The Hang Seng Tech Index rose 10% to its highest level since Vice Premier Liu He made six weeks-long promises of policy support. Alibaba and JD.com (9618.HK), e-commerce giants, rose 16%, Meituan rose 11%, and Tencent rose 11%
On Friday afternoon, the depository receipts for JD.com and Alibaba trading in U.S. market were up 7.8% and 7.5% respectively.
The Chinese government policy
"The Chinese government has tried to catch up with the U.S. in regulating a tech sector that has grown at an unbelievable rate over the past ten years," stated Kevin Carter, the CIO of EMQQ Global. This fund, made up roughly 50% of China's equity tech securities, was created by EMQQ.P.
A member of the Chinese Business club in a event said, "This meeting might signal that the government believes they are caught up."
According to Jason Pride, Glenmede's chief investment officer for private wealth, the market's reaction indicated that Beijing was easing off on its excessive profits at China’s largest internet companies.
Anti-monopoly regulations in China
Beijing sought to control a variety of industries in an effort to crack down on anti-monopoly regulations, data privacy rules, and bridge a growing wealth gap that threatened to undermine the legitimacy of Communist Party rule.
However, the economic consequences of crackdowns on ecommerce, private education, and the property sector have been severe. China has since relaxed some of its measures to aid an economy that is still under strict COVID-19 lockdowns.
Sources said that U.S. and Chinese regulators discussed operational details of an audit agreement Beijing plans to sign this year. This latest attempt to prevent Chinese companies being removed from U.S. exchanges.
U.S. securities regulators have identified Chinese firms that could be delisted from New York because they do not meet auditing requirements. This has caused more fund managers to sell their holdings and dimmed prospects for new listings.
The Politburo, China's top decision-making body, pledged to complete the "special rectification" of the platform economy, without indicating a time frame or laying out support measures for its development.
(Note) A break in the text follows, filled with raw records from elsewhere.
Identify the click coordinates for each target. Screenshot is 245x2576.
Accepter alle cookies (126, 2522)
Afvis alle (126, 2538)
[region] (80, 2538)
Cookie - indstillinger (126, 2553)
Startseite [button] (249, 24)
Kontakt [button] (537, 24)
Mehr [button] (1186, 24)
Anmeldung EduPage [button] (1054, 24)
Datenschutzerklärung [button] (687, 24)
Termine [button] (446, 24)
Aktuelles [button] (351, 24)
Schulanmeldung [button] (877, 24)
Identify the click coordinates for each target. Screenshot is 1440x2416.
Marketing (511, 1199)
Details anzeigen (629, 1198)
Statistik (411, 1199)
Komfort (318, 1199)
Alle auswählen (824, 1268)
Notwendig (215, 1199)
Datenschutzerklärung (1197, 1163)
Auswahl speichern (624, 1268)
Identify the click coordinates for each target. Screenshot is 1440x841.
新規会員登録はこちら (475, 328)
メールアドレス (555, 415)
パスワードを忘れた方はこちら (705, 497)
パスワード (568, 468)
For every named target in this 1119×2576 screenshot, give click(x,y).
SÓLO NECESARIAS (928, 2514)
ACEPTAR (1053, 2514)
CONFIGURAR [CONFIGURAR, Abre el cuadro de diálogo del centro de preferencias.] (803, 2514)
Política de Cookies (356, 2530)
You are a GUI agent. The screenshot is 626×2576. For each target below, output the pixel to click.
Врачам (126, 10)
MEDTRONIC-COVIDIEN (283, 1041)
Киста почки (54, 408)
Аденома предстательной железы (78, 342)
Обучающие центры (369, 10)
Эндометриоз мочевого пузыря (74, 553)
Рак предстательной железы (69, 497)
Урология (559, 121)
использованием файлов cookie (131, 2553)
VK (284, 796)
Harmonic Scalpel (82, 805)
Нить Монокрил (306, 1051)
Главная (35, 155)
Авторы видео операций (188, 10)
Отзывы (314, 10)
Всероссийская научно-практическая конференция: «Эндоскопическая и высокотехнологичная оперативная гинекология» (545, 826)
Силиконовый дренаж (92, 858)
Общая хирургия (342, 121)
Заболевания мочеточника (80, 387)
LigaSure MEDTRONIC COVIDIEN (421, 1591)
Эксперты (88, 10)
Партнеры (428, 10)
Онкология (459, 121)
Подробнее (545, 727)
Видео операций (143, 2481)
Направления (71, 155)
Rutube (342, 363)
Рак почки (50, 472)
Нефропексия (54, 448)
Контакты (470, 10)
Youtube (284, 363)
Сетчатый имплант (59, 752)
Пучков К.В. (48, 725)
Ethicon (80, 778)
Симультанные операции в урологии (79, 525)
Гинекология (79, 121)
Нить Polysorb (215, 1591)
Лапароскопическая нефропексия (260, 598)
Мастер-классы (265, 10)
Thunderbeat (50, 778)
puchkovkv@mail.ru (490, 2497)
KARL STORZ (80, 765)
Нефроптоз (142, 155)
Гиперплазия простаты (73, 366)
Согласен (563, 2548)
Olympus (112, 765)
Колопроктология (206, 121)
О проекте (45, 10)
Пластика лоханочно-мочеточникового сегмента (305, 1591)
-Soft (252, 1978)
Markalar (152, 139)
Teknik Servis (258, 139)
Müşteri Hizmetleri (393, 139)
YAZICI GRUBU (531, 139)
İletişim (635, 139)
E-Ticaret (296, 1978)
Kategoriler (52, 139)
Beijing has set a growth goal of 5.5% for this year. Private economists say it will be hard to achieve without substantial support. COVID-19 lockdowns, and other severe curbs to combat the pandemic, create havoc in supply chains and businesses. Continue reading
China lifted a nine month ban on gaming licenses earlier in the month to reduce the economic impact of the ban. Continue reading
China announced in January that it would reduce subsidies for electric cars and plug hybrids by 30% in 2022, and then scrap them completely at the end.
lockdowns in China
However, sales of cars fell in April due to lockdowns. China's state planner stated this week that it was meeting with the industry to discuss government support for these vehicles. This signaled a more supportive stance.
According to state-run Xinhua news agency, Politburo stated that it would support COVID-hit companies and small businesses, accelerate infrastructure construction and stabilize transport logistics and supply chains during Friday's meeting.
Gary Ng, senior economist for Natixis Hong Kong, stated that the Politburo meeting was "a positive sign" that the government wants to prioritise growth over a lot other goals like deleveraging or regulatory changes in the short-term.